I was just about to move back into the trees when the man in the blue suit-the Secret Service agent standing by the unmarked car in the middle of the bridge-lifted his hand to his ear. I could tell he was listening to something-a message of some kind coming in over his earpiece. He stood like that a second or two, then he came away from the side of the bridge and stepped out in the middle. He lifted his hand to his mouth. I guessed he was talking into a microphone.

The state troopers at either end of the bridge reacted. They came away from their cars too. They moved to the center of the road, the same as the agent. They were looking at him. He lifted his hand and waved them toward him, first one then the other.

The state troopers hesitated a second. This wasn’t what they were expecting. Then they started to come forward, approaching the agent from either side.

A movement in the corner of my eye caught my attention. I turned and saw the first car of the secretary’s three-car motorcade appear on the road in a gap between the hills. It didn’t look to be that far away. I figured it would reach the bridge in about five minutes, maybe less. That settled it. There was definitely no time for me to make my way through the woods to the other end of the bridge before the cars arrived. I would have to go straight down and warn the police already stationed there. I would just have to hope they believed me and stopped the motorcade. There was no other choice. I was out of time.

I was about to head to the end of the bridge and crawl down onto the pavement where one of the state cruisers was parked. I took one last look and saw the two state troopers now approaching the agent from either end. The agent waited until they were about ten feet away.

Then he went into his jacket and pulled out a gun.

My lips parted. I understood at once. The man in the blue suit: it was Orton.

I was about to shout out a warning. But I had no chance-and I was too far away; they wouldn’t have heard me anyway. All I could do was stare as the man in the blue suit pointed his pistol at the state trooper on his far side and fired. There wasn’t much noise, only a muffled report. But I saw the hole open in the trooper’s chest. He started to fall but before he did, the man in the blue suit turned around and fired again, hitting the second trooper just where he’d hit the first.

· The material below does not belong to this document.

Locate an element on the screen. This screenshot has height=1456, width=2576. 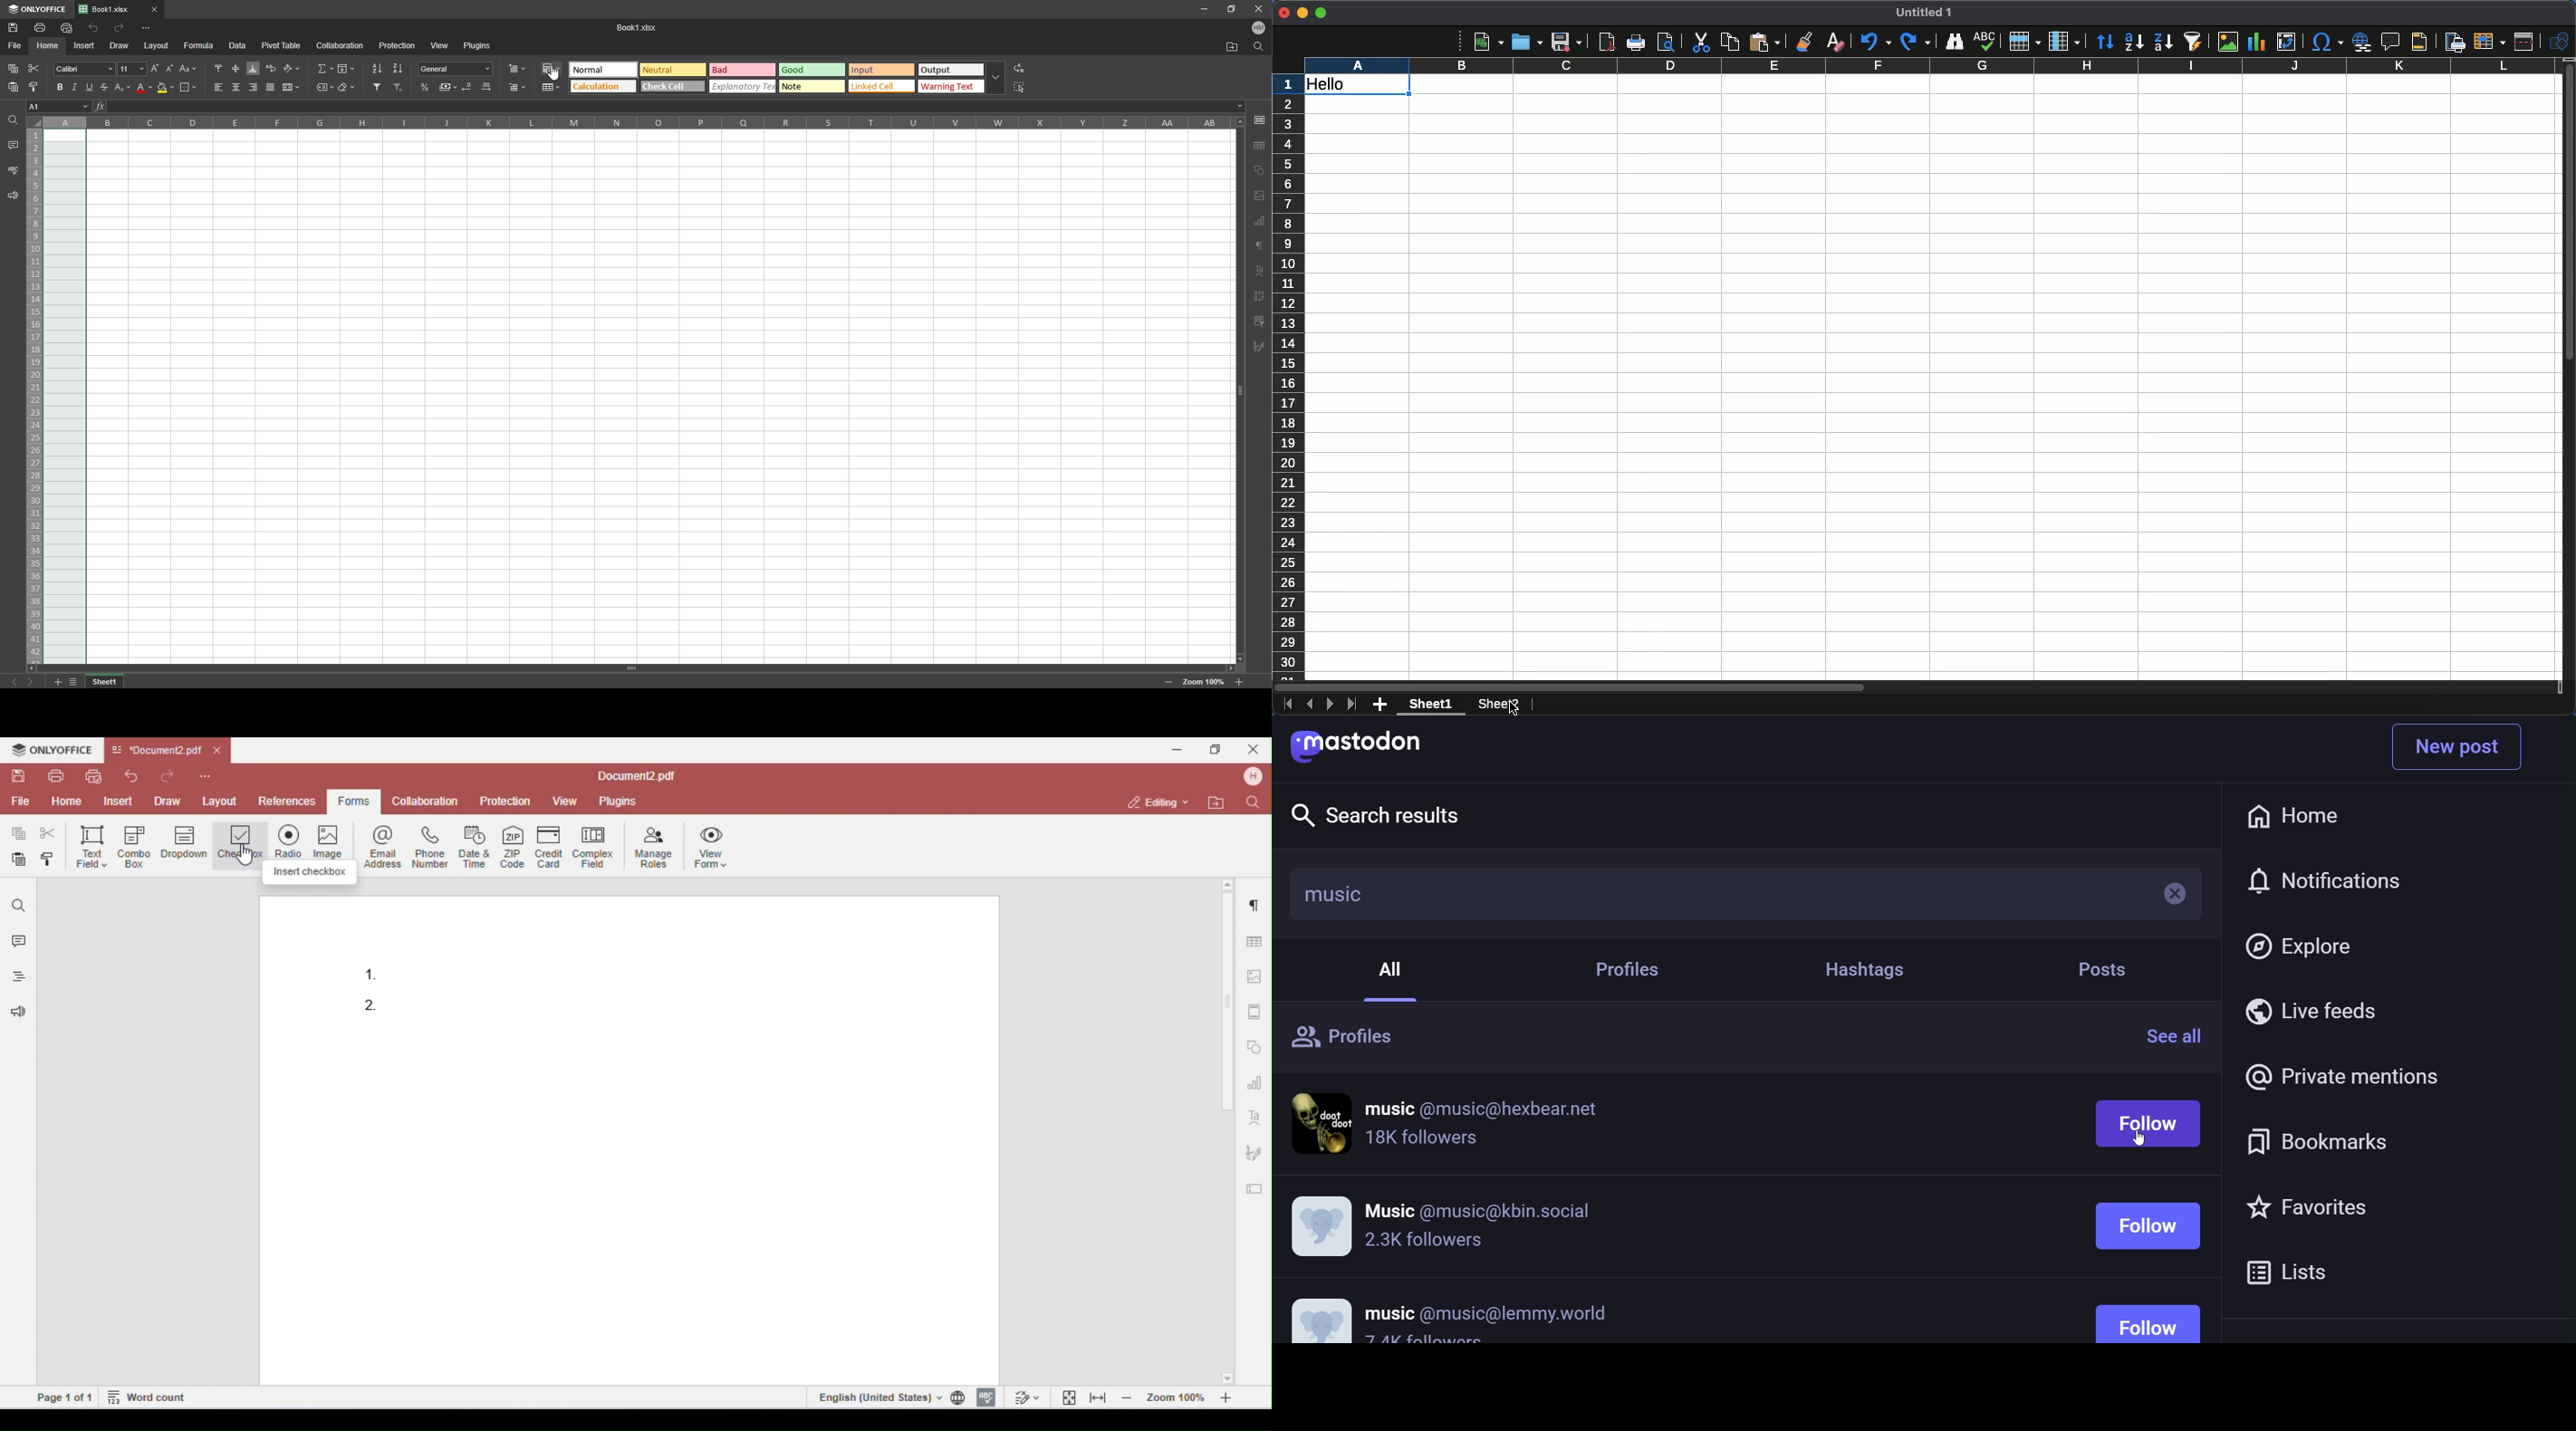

The first trooper had fallen to his knees. Now he toppled over onto the surface of the road. The second trooper was staggering backward. Then his legs folded under him and he went down.

As I lay there, gasping, staring, the man in the blue suit-Orton-calmly slipped his pistol back inside his coat. He walked to the unmarked car parked by the side of the bridge. He pointed his key at the car and pressed a button. I heard an electronic chirp. Then the trunk slowly came open.

From my position on the rocks, so far from the center of the bridge, I didn’t have a clear view of the trunk’s contents. I didn’t need one. I could see there was some sort of mechanism in there, and it wasn’t hard to guess what it was.

The car was a bomb. Orton was going to wait for the secretary’s motorcade, then blow up the bridge and send him and everyone with him crashing to their deaths in the canyon below.

Almost as the thought came to me, I was off the rock, racing to the edge of the bridge. I slid down the last part of the incline and tumbled onto the road. Then I was on my feet, running over the bridge as fast as I could.

There was no more time to think or plan or do the smartest thing or the safest. I had to get to Orton. That was all I knew. I had to reach him-I had to stop him- before he destroyed the bridge and everyone on it.

CHAPTER THIRTY

The Battle for the Bridge It wasn’t far-but it was the longest run of my life.

Orton was at the center of the bridge. He had his back to me. He was leaning over the trunk of his car, working on the mechanism inside-activating the bomb, I guessed. I flew toward him, pumping as hard as I could, knowing that any second he might hear me, might turn and see me and gun me down as he had the troopers.

One of the dead troopers lay between us in a spreading pool of blood. It was a horrible sight. But I didn’t stop. I couldn’t. I had to push past it. I had to get to Orton.